Likewise, the Rugby World Cup is played every four years, most recently in 2011 with 20 nations competing in New Zealand. The competition drew a global audience of some 4 billion, according to Rugby World Cup officials. (The 2015 World Cup is scheduled for England, with global partners that include MasterCard, Heineken, Emirates Airline, Land Rover and DHL.)
In 2009, the International Olympic Committee voted to include Rugby Sevens (seven players per side) in the 2016 Summer Games in Rio de Janeiro and the 2020 Tokyo Summer Games, marking the sport's first Olympic appearance since 1924, when Rugby Union 15s was played. In fact, the U.S. is the two-time defending Olympic champs, having won rugby gold in 1920 (Belgium) and 1924 (Paris).
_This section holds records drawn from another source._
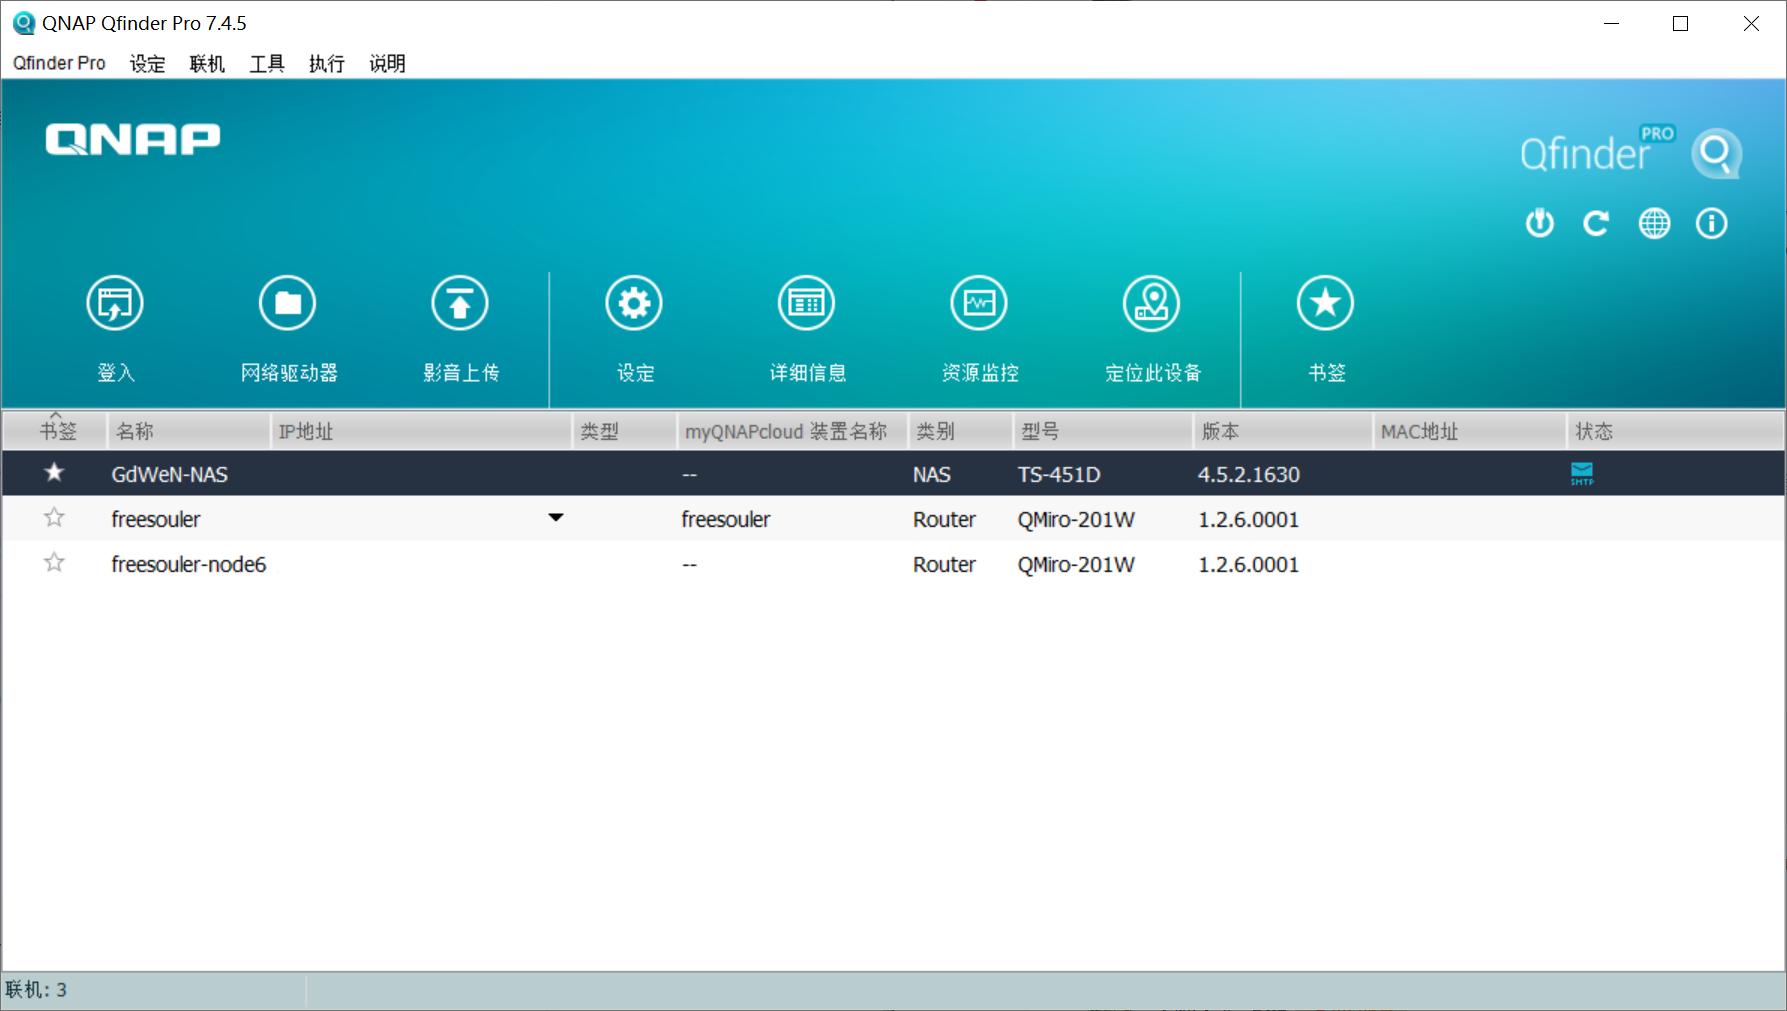Screen dimensions: 1787x1011
Task: Show Details (详细信息) icon
Action: 806,303
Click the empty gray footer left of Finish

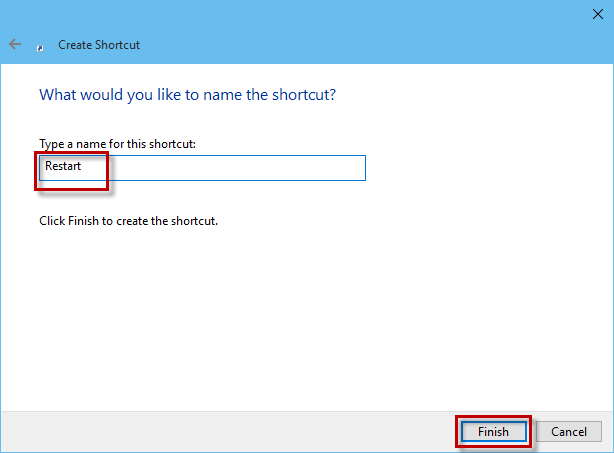[x=220, y=431]
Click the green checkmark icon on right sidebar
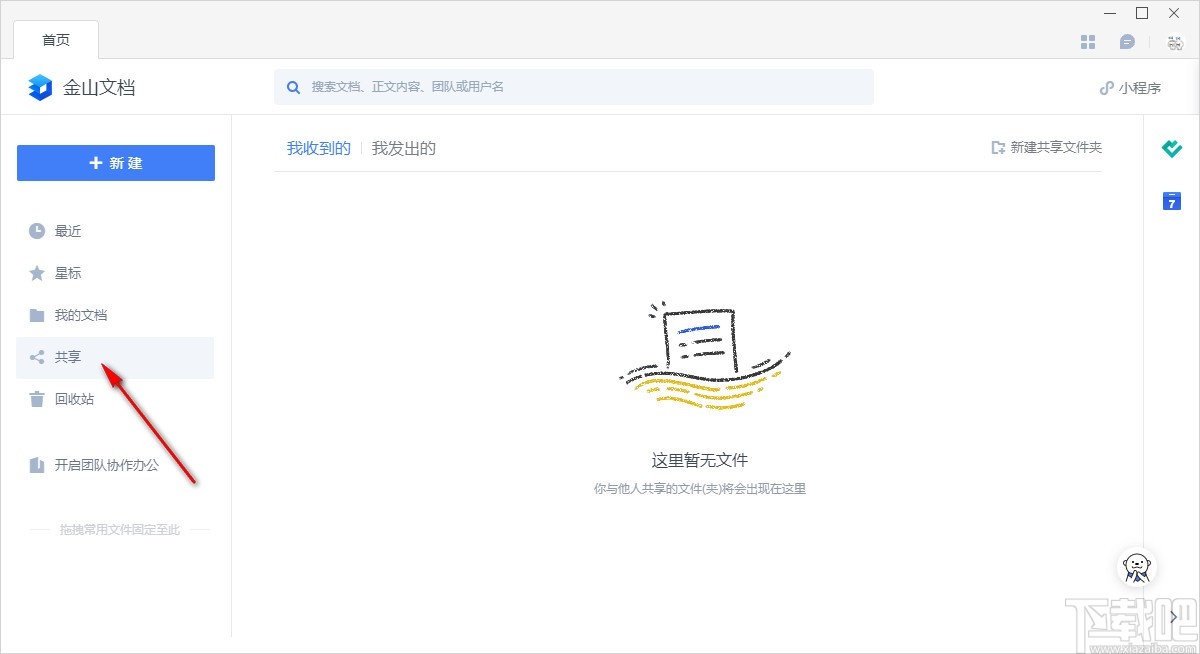 click(x=1170, y=149)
The sport dates back to the 1830s when students at Rugby School (Warwickshire, England), picked up a ball and began to scrum on campus. It played a major role in world history when the 1995 Rugby World Cup final was staged in South Africa between the host's national team and the iconic New Zealand National Team, the All Blacks, orchestrated by then South Africa president Nelson Mandela to help repair his country following decades of apartheid.
Although there is no pro rugby league in the U.S. akin to Major League Soccer, USA Rugby was established in 1975 as the governing body in America, including the national men's and women's teams. A member of the U.S. Olympic Committee, it claims more than 100,000 active participants, with more than 29,000 in college and 35,000 at the senior club level.
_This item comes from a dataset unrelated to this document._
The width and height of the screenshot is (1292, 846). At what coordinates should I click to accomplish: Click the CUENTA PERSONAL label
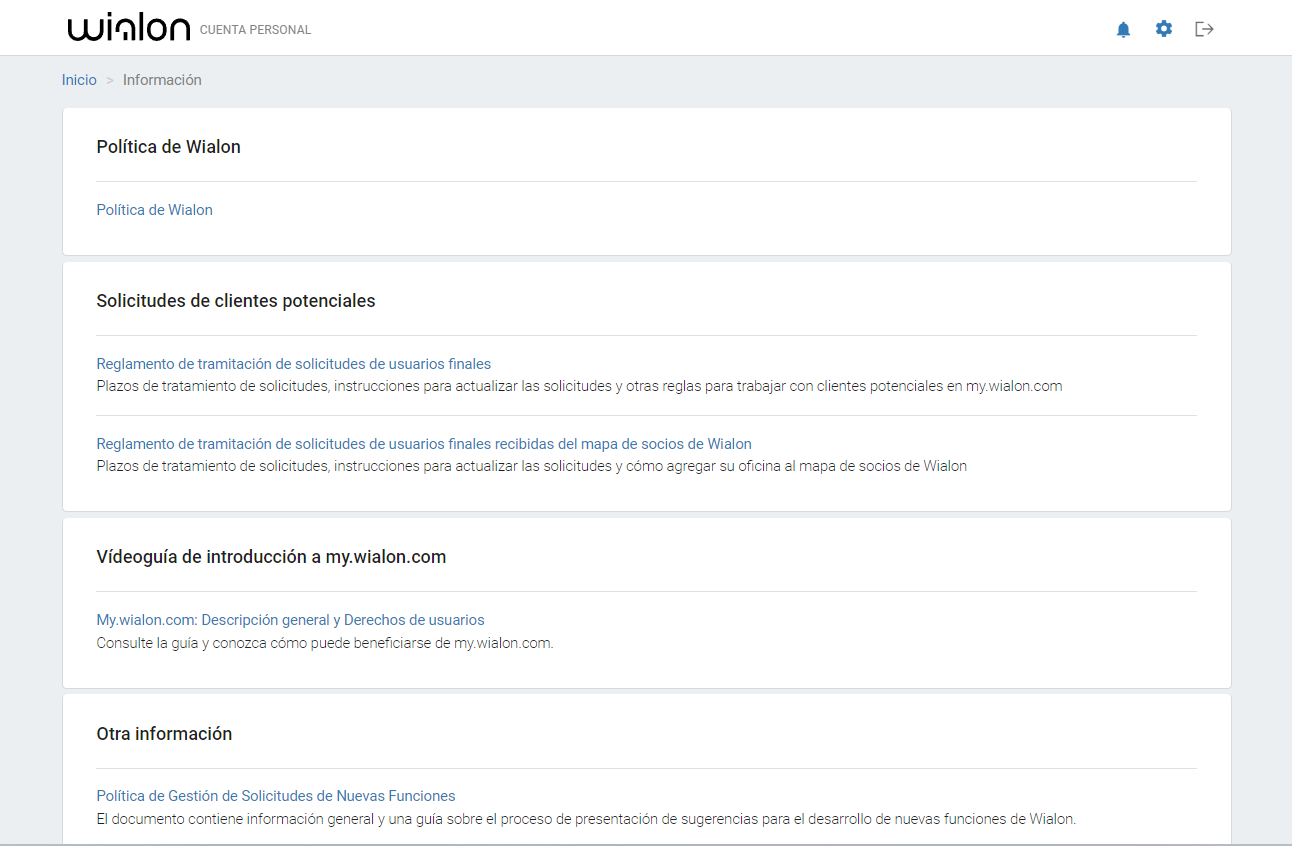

Companies are taking notice of the U.S. growth. In 2012, global insurance firm AIG began to devote time, energy and resources to building the sport domestically and internationally, signing multi-year deals with USA Rugby as well as the New Zealand Rugby Union, among other alliances.
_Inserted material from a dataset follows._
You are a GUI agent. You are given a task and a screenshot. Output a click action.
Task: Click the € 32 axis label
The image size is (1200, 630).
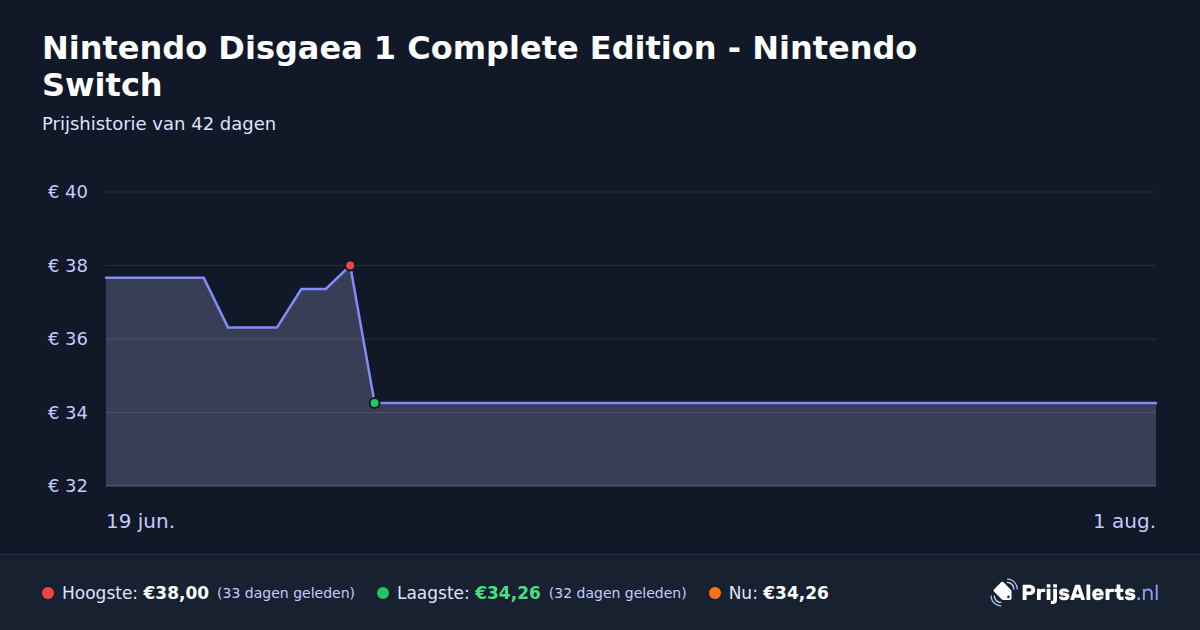coord(68,486)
Last week, DHL become the official presenting sponsor of USA Rugby. DHL will also be the official express delivery and logistics provider for a match this Saturday (Nov. 1) between the U.S. Men's National Team, aka the Eagles, and the All Blacks, being presented by AIG.
More than 30,000 tickets were sold for the game in Chicago's Soldier FIeld within days of being announced. The 61,500-seat venue has since been sold-out, making the match by some 45,000 fans the highest-attended international rugby union match in the U.S.
It will be shown live by NBC, which is using the event as part of a platform to talk about its exclusive coverage of the 2016 Summer Games.
NBC Sports Group is also the exclusive home of USA Sevens Vegas (the largest rugby competition in North America) and the Collegiate Rugby Championship.
"The game in Chicago could, arguably, be the biggest opportunity to wake up the U.S. audience and introduce them to the sport," said Daniel Glantz, who oversees global sponsorships for AIG. "The fact that NBC is airing this match nationally, on a Saturday, right in the middle of college football, is historic. It is a testament to where they see the game going."
According to DHL Express U.S. CEO Mike Parra, "As one of the world’s fastest growing sports, rugby’s popularity on the global stage is huge and continues to grow in the U.S.”
Other USA Rugby partners include Emirates Airline, Gatorade and sports apparel brand BLK.
"We are a little bit behind where MLS has taken the game in the U.S., maybe 15 years," said Glantz, an attorney who worked in the NBA's legal department before joining AIG in 2006. "But there is a growing market. It's quite impressive."
According to Glantz, the rugby demographic is 50-50 male-to-female. AIG is seeing fans from such sports as hockey, golf, yachting, the English Premier League and Formula 1 racing. "I also think that (NFL) fans would easily cross over and have an appreciation for the sport once they really see it. Our guess it that we will start to see converts soon."
Not by coincidence, AIG is using rugby as part of a strategy to rejuvenate its status on the world stage following the financial crisis that led to a $182 billion federal bailout in 2008.
"People get it. AIG had its challenges recently in the U.S.," said Glantz. "We have not only made a comeback, we have paid back the government plus a profit. We are forward-looking. With rugby, we are ahead of the trend. Not just an idol sponsor, but really engaging with the properties and having a real partnership."